Problem description: Output nothing except the lines from the one containing "The height and" through the final line of the data, both included, typed exactly, minus the pictures.

[Stored data entries]
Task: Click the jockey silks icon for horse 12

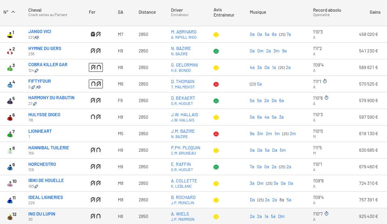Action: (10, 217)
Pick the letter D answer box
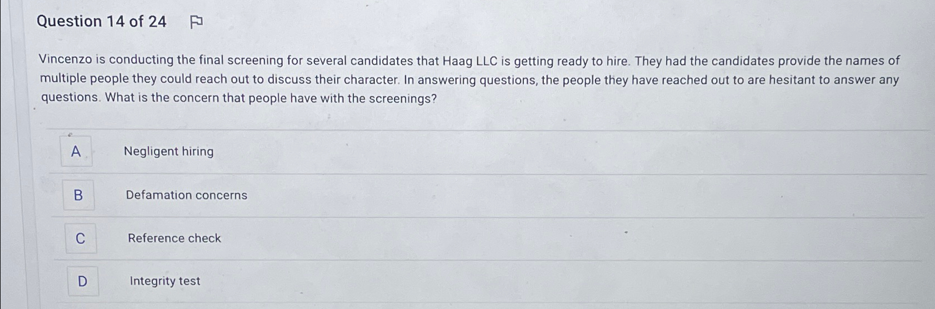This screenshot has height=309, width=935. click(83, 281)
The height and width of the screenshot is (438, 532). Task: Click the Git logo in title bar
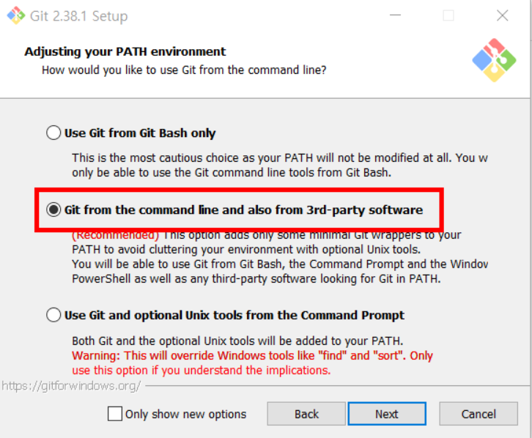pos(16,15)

Result for this exercise:
The height and width of the screenshot is (438, 532). Task: Click the Git logo in title bar
pos(16,15)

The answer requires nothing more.